Directions for this task:
Return the entries exactly. Images are not part of the copy.
::::::
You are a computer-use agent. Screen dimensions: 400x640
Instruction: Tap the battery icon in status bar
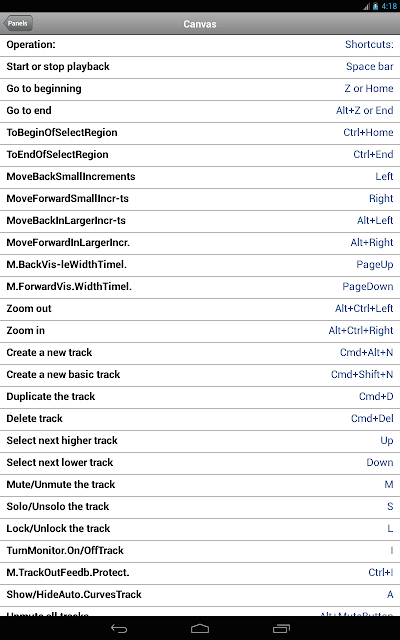click(376, 6)
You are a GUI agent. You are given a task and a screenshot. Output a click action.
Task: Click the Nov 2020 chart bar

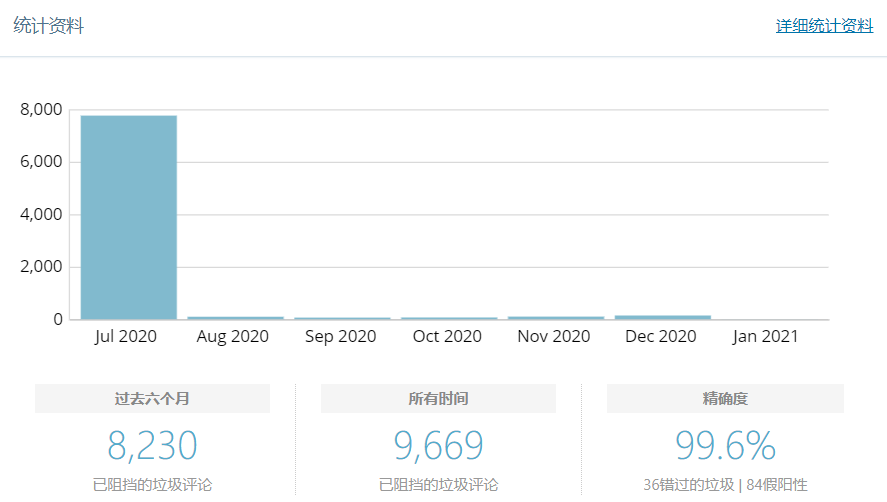tap(556, 317)
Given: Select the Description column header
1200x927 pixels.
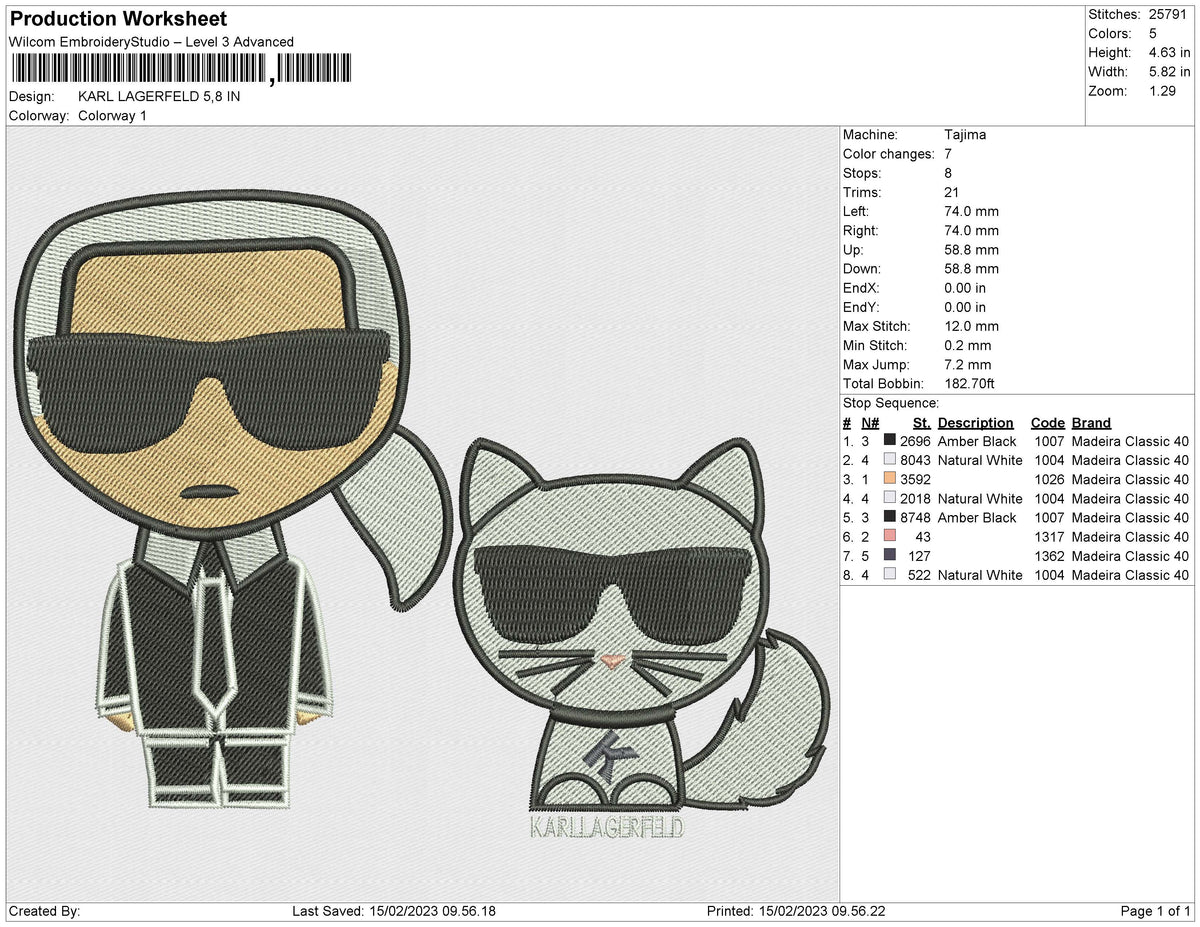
::::::
Response area:
You are a computer-use agent. Screen dimensions: 400x640
Instruction: Tap the battery icon in status bar
click(376, 6)
You are a GUI agent. You are given a task and a screenshot. Output a click action.
Task: Click the Nov 2020 chart bar

tap(556, 317)
Given: Select the Description column header
1200x927 pixels.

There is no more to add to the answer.